Records for locating displayed items
· · · · · · ·
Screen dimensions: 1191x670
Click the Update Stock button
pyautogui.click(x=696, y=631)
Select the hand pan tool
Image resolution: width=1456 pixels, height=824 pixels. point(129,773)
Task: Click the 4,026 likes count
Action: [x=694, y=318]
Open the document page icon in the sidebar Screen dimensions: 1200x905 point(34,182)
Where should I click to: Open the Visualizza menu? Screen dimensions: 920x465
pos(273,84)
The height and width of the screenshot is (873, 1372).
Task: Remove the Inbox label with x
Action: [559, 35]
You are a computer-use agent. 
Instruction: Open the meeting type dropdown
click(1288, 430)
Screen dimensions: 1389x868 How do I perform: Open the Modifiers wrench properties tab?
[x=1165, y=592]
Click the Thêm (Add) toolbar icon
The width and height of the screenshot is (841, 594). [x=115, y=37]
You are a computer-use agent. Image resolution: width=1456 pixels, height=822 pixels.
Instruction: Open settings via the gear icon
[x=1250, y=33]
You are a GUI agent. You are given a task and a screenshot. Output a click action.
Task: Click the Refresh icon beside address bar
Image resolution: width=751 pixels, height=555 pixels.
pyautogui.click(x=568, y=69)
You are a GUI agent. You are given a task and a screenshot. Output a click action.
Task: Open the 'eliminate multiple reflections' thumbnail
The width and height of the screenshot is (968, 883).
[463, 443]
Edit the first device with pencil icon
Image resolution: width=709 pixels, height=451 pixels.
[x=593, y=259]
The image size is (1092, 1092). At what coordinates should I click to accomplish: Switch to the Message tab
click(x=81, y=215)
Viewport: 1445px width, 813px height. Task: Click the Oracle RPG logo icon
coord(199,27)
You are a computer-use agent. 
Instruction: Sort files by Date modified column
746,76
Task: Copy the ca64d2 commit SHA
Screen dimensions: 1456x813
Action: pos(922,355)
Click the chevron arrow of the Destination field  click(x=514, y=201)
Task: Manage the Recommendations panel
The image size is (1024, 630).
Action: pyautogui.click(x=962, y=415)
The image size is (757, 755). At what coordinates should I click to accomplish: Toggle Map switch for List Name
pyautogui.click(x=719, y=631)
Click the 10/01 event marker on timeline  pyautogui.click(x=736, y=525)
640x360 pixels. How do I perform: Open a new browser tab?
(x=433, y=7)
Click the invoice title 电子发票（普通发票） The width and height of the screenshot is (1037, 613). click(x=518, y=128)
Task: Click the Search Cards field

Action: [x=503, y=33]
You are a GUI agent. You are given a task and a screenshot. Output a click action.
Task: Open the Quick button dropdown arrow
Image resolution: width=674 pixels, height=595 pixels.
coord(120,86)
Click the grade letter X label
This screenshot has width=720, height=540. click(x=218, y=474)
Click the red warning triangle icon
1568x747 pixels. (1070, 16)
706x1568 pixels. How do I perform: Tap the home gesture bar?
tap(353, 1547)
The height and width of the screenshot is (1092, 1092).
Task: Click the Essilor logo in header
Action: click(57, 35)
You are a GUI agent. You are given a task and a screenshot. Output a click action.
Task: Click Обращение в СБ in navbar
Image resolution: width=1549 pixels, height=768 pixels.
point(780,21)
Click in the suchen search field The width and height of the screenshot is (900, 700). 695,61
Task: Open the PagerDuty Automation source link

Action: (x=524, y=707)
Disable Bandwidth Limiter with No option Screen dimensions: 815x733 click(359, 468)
· · · · · · ·
[Problem]
Can you reproduce word for word the stretch of the records above, from the line containing "You are a computer-use agent. Image" through the line containing "[x=1250, y=33]"?

[Answer to this exercise]
You are a computer-use agent. Image resolution: width=1456 pixels, height=822 pixels.
Instruction: Open settings via the gear icon
[x=1250, y=33]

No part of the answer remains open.